これといった病気はないのに、なんとなく体調がすっきりしない、という疲れの正体は、自律神経の疲れです。この自律神経の疲れをとるには、「質のいい睡眠をとることがカギ」と疲労研究の第一人者で、東京疲労・睡眠クリニック院長の梶本修身先生は話します。疲れをとる睡眠の質の高め方を紹介します。
Contents 目次
睡眠中に、酸化した自律神経細胞がどんどん修復される
日々の食事を見直したり、運動をとり入れることで、疲れを軽くしたり、疲れがたまることを防ぐことができますが、根本的に疲れをとるには、睡眠しかありません。
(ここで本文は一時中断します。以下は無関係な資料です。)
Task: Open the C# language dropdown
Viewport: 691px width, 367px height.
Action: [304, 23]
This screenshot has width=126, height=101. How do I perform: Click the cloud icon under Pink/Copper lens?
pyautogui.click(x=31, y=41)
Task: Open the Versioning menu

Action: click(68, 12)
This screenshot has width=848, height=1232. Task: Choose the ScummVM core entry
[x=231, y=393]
「自律神経が多くの酸素を必要とするような運動やストレス状態におかれると、細胞の酸化が起こり、疲労物質が発生して、疲れを感じます。日中は活発に活動しているので、疲労物質も多く発生し、疲労回復物質によるリカバリーが間に合いません。しかし、睡眠中は、ほとんど活動がなく、疲労物質も発生しないため、傷ついた細胞の修復がはかどり、疲れがとれるというわけです」
では、疲れをとるには、何時間の睡眠が必要なのでしょうか。毎日の睡眠時間が足りているかどうか、気になる人も多いかもしれません。
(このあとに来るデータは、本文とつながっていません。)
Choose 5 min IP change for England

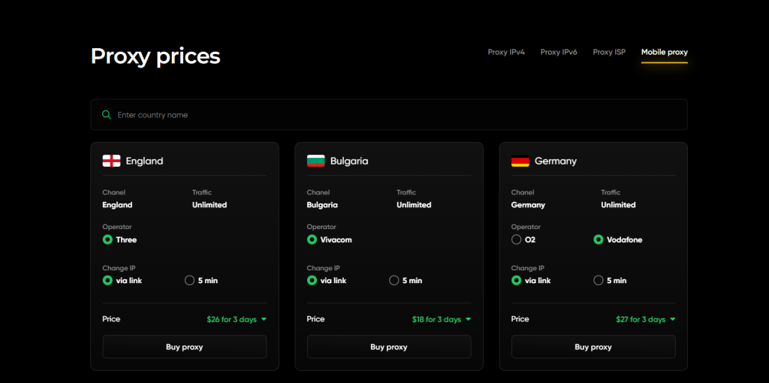coord(190,280)
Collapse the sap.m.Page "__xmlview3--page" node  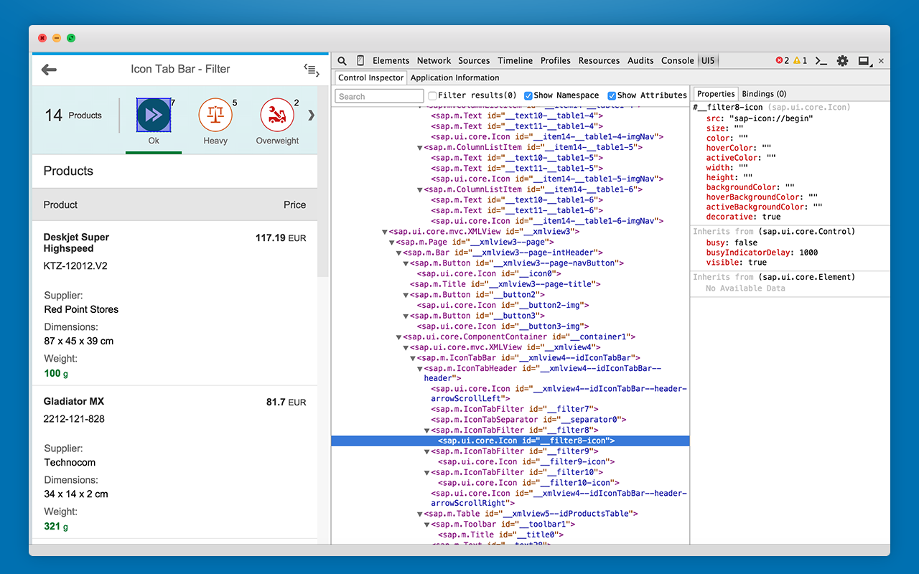(392, 242)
「必要な睡眠時間は、個人差があります。夜眠ってから、目覚まし時計なしで自然に目が覚める時間が、その人にとって必要な睡眠時間となります。平日の睡眠時間と、休日に自然に起きたときの睡眠時間に2時間以上の差がある場合は、睡眠時間が足りない“睡眠負債”の状態にあるといえます。睡眠負債の返済には、休日の前日は、1時間早く寝て、翌朝は1時間遅く起きるという“計画的朝寝坊”という方法があります。これで2時間分の負債を返すことができます。ただし、“寝だめ”はできません。それ以上の朝寝坊は、睡眠のリズムが崩れてしまうことがあるので注意しましょう」
質のいい睡眠は朝に始まる
睡眠の質を高めるには、セロトニンという物質もカギになります。セロトニンの分泌を増やすには、朝の活動が大切です。
「セロトニンは、太陽の光を浴びることで分泌が高まります。朝起きたら、まず、太陽光を浴びるようにしましょう。朝食をしっかり食べることも、セロトニンの分泌を促します。朝に分泌されたセロトニンは、14時間後に自然な眠気を誘う睡眠ホルモン・メラトニンに変わるので、寝つきもよくなり、睡眠リズムが整うことで、睡眠の質が上がることが期待できます。
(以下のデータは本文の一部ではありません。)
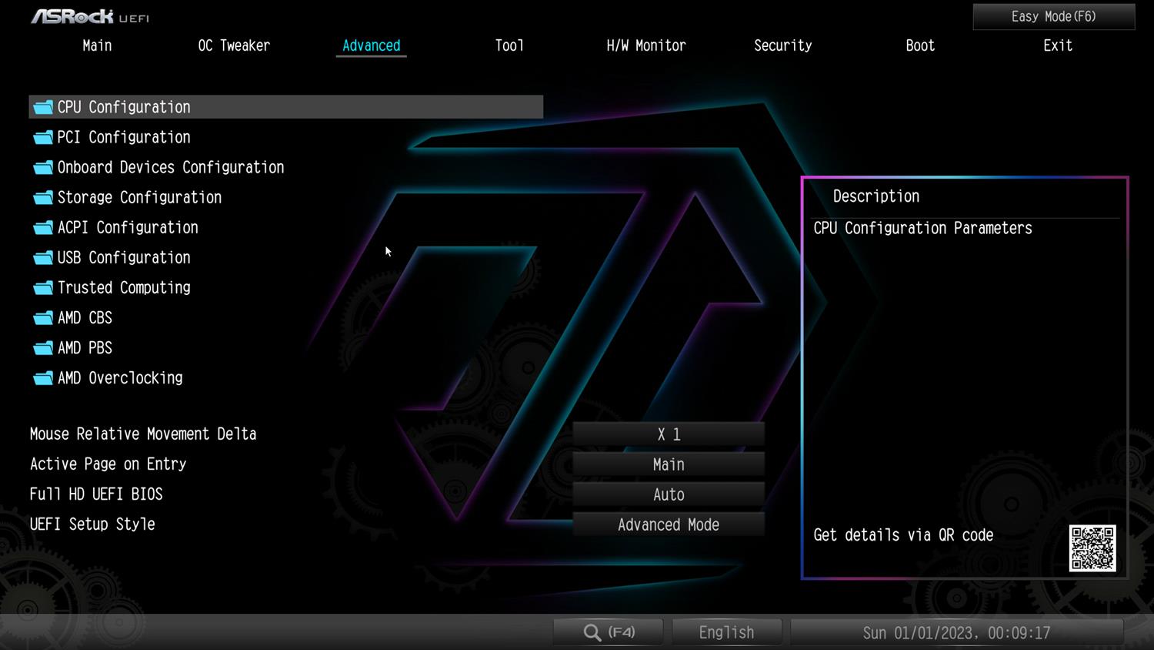Click the AMD Overclocking folder icon
This screenshot has height=650, width=1154.
pos(43,378)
また、近年の研究でセロトニンは、自律神経の働きを整えることもわかってきました。疲れ対策にも、セロトニンの分泌を高めることが重要といえます」
最後に、質のいい睡眠のための10のルールを紹介します。
【質のいい睡眠をとるための10のルール】
1.週に数回、汗をかかない程度のウォーキングを行う。
2.毎日決まった時間に起きる。
3.40℃のお湯で8~15分間、半身浴をする。
4.寝る1時間前にリラックスタイムをつくる。
5.寝る前の照明は、オレンジ色がおすすめ。
6.冬場、夏場はエアコンをじょうずに利用して、就寝中の温度を一定に。
7.ベッドに入る30分前には、スマホ操作を終わりにする。
8.夕方以降は、コーヒーなどのカフェイン飲料を控える。
9.お酒の飲み過ぎに注意。寝酒は控える。
10.寝る前に1杯の白湯を飲む。胃腸が温まり、副交感神経優位に。
できることから実行してみましょう。